Culture | Cows: our worst nightmare

Moo-vie names animal agriculture as primary cause of environmental decline

Cinema Politica Concordia kicked off its 2014-15 season with Cowspiracy: The Sustainability Secret, a hard-hitting film on environmental destruction that markets itself as the new An Inconvenient Truth. Co-directed by narrator and researcher Kip Andersen and videographer Keegan Kuhn, it presents the primary cause of environmental deterioration: cows. More specifically, it cites the production of commercial livestock and society’s ever-present need for increased meat and dairy production as the culprits, not to mention corporate greed, willful political blindness, and the environmenal activism groups that are witholding these truths. While the documentary is convincing in its presentation and heartfelt in its message, Cowspiracy comes off as a series of strong convictions and half-baked answers.

The film starts with a general biography of Andersen, who was inspired by the horrors of An Inconvenient Truth to become an environmental filmmaker himself. Now a strict vegan and a self-proclaimed “obsessive recycler,” Andersen tells the story of his realization that changing his individual lifestyle was not enough. In his search to discover a way to make an actual impact on the environment, Andersen began to look for the root cause of all the problems he sought to fix.

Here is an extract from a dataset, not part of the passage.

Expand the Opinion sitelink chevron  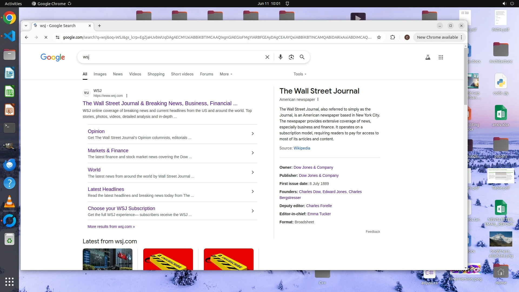252,134
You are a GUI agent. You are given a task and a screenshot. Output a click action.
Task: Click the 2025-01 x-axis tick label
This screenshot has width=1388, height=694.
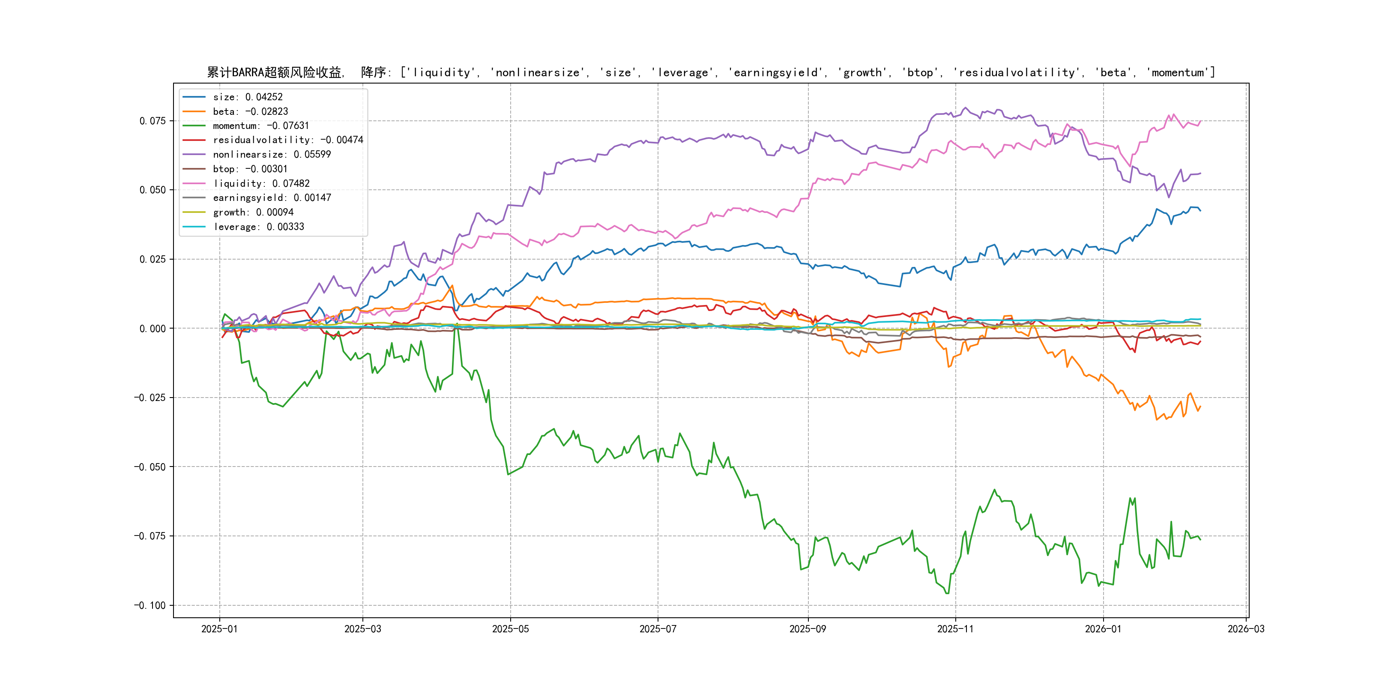point(219,629)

After extensive research, he arrived at the conclusion that the true cause of most of the planet’s destruction comes directly from the practice of animal agriculture – in other words, the practice of raising (and in most cases slaughtering) livestock for edible products such as meat and dairy.

With eye-opening statistics –for example, animal agriculture accounts for fifty one percent of greenhouse gases – and numerous interviews with scientists, disgruntled ex-farmers, and representatives of the top environmental activist organizations, Andersen cements his argument. In the end, there is a sincere plea to switch to a vegan diet as it requires less land, produces less waste, and could potentially rebalance our planet’s ecosystem.

Anderson manages to present the sheer size of the consumptive waste that is created by and for livestock with both gravity and subtle wit. The film’s facts are shocking and provoke the viewer to contemplate the severity of our planet’s environmental degradation. Cowspiracy emphasizes the seriousness of a siuation where not only is the government not paying attention, but the organizations who claim to be working to solve these environmental issues either do not know their actual cause or choose not to share it with the public.

Andersen also adds a personal edge to the film by portraying how environmental activists such as himself have suffered for their research, citing the repression and murder of green-minded activists in Brazil, and the closer to home case of Cowspiracy losing its financial backing due to the film’s potential for controversy. Instead of coming off as overly dramatic, this angle supports and propels Andersen’s message beyond mere contemplation.

However, the film does not focus on much more than these cold facts. Whether the absence of proposals toward an environmental solution is intentional or not, it is undoubtedly where the film’s faults arise and where questions go answered. Don’t be mistaken, the film does devote some time toward showing the alternatives to meat and dairy eating; for example, the production of equally-nutritious, plant-based “meat,” “yogurt,” and “eggs,” or community farms that grow plants and vegetables. Andersen also devotes time to explaining the dietary reasons for a vegan lifestyle. But whether these are viable options already in production or in the growing stages of development is not made clear. Additionally, the film does not address the development cycle for these kinds of products – whether they produce waste as well. In a question-and-answer session after the film, Andersen claimed that “roughly 98 per cent of people have access to vegetables,” without acknowledging that meat alternatives are often more expensive than fast food, and thus inaccessible for large portions of the population. The absolute lack of acknowledgement of any kind of complications that could occur with the shift toward veganism (both as a diet and means of using land) makes the proposed solution come across as a godsend rather than a viable option in the eyes of a discerning viewer.

Andersen also hinders his own argument with a clear personal disdain for meat eaters. Given the circumstances of the film, this bias is understandable. However, for the uninformed it ignores a diversity of upbringings, traditions, beliefs, and financial situations. At one point in the question-and-answer session, Andersen went so far as to call meat eating “an addiction to animal flesh and animal secretions.” With this kind of mentality it will be hard to foster a discourse with meat-eaters, let alone catalyze a worldwide dietary change – the movie ends up translating as more of a guilt trip than an impetus for change.

While the film presents its ideas with an impressive fervour toward respecting the lives of animals, inspiration does not successfully cover for the lack of information on the practicalities of ending animal agriculture. This gives the idea of living as a vegan an idealistic appeal but ultimately less credibility. Due to these limitations, Cowspiracy: The Sustainability Secret is unlikely to cause an agriculture revolution. That said, it certainly provides some good food for thought.


 

Cowspiracy: The Sustainability Secret will be available for DVD purchase and digital download November 6, and is currently available for preorder.